After integrating AI across operations, IBM found the technology has limits. AI handles codifiable tasks well but can’t replace contextual understanding, customer interaction, and judgment. So they’re rewriting entry-level roles. Software engineers spend less time on routine coding, more time with customers. HR staffers intervene with chatbots rather than answering every question manually.
IBM isn’t alone. Dropbox is expanding intern and new grad programs by 25%. Its Chief People Officer told Bloomberg that Gen Z workers are “biking in the Tour de France” on AI proficiency while the rest of the company has “training wheels.”

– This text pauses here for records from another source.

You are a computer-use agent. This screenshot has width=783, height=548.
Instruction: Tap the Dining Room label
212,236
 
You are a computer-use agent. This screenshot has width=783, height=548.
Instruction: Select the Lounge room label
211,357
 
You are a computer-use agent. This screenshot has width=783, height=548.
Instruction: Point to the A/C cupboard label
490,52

The Noise: Most outlets frame this as a feel-good Gen Z hiring story. The labor market narrative stays dominated by layoff headlines.
The Signal: IBM’s move reads differently next to the Dallas Fed data. The Fed showed that experienced workers’ value depends on a pipeline of junior workers going through the learning process. IBM is betting the companies that gut their pipelines now will be scrambling for experienced talent in 3-5 years.

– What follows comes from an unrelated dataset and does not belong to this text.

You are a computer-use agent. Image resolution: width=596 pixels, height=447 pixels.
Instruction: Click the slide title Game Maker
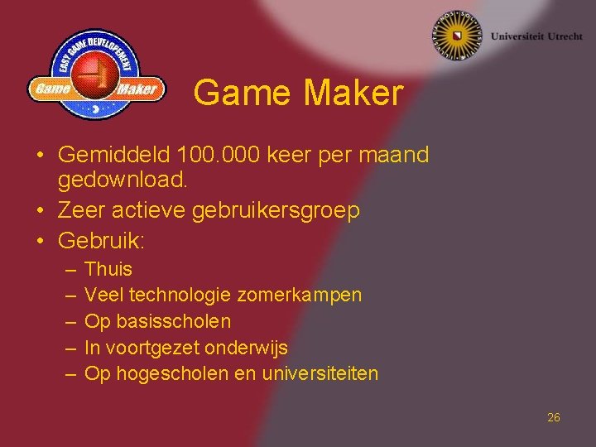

The key distinction: Block eliminated roles. IBM redesigned them. Same technological moment. Opposite workforce strategy.

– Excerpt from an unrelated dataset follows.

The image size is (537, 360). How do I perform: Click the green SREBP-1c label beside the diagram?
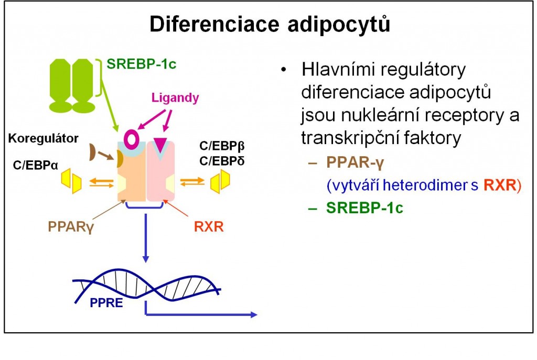(x=142, y=64)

For SMB operators, this is the strategic question of the year. Are you building your team for 2026 or for 2029? And there’s a practical argument beyond pipeline building. Gen Z workers who are AI-fluent can be force multipliers. A 24-year-old who uses Claude to draft client communications, build reporting automations, and prototype solutions might deliver more value at entry-level pay than a mid-career hire who hasn’t adapted. You’re not just building a pipeline. You’re seeding AI fluency through the people most comfortable with the tools.
Your Move: Before you eliminate any junior role, ask: what would this role look like if we redesigned it around AI instead of replacing it with AI? If the answer is “someone who uses AI to handle routine work while learning the judgment and context they’ll need to grow,” that’s a role worth keeping.
The Pattern
Block is cutting people. Google is mandating AI. The Dallas Fed is measuring the split. IBM is hiring in the opposite direction. Four stories from four completely different corners, and they all land in the same place: AI adoption is now a workforce architecture decision. The operators still treating it like a tool purchase are going to have a rough year. The ones treating it like a team-building question are already in a better position.
The Contrarian Corner
The Block layoffs are being covered as either the dawn of the AI workforce revolution or a cynical excuse for corporate restructuring. Both takes miss it. The real story: “AI made us do it” has become an acceptable reason to cut 40% of your staff, and Wall Street will reward you for saying it. That incentive structure is going to drive layoffs across every industry for the next 12 months. The question for every operator isn’t “will AI replace my team?” It’s “how do I build a team that’s genuinely more capable with AI, so I never have to use a CEO excuse as a strategy?”
Your One Move This Week
Run a task audit on one team. For every role, list the five most time-consuming weekly tasks. Mark each one: codifiable(rule-based, routine, learnable from documentation) or tacit (requires judgment, context, relationship, pattern recognition). The codifiable tasks are where AI creates value now. The tacit tasks are where your people create value AI can’t touch. That split is your workforce architecture map. It tells you what to automate, what to protect, and where to invest in developing your next generation of experienced talent.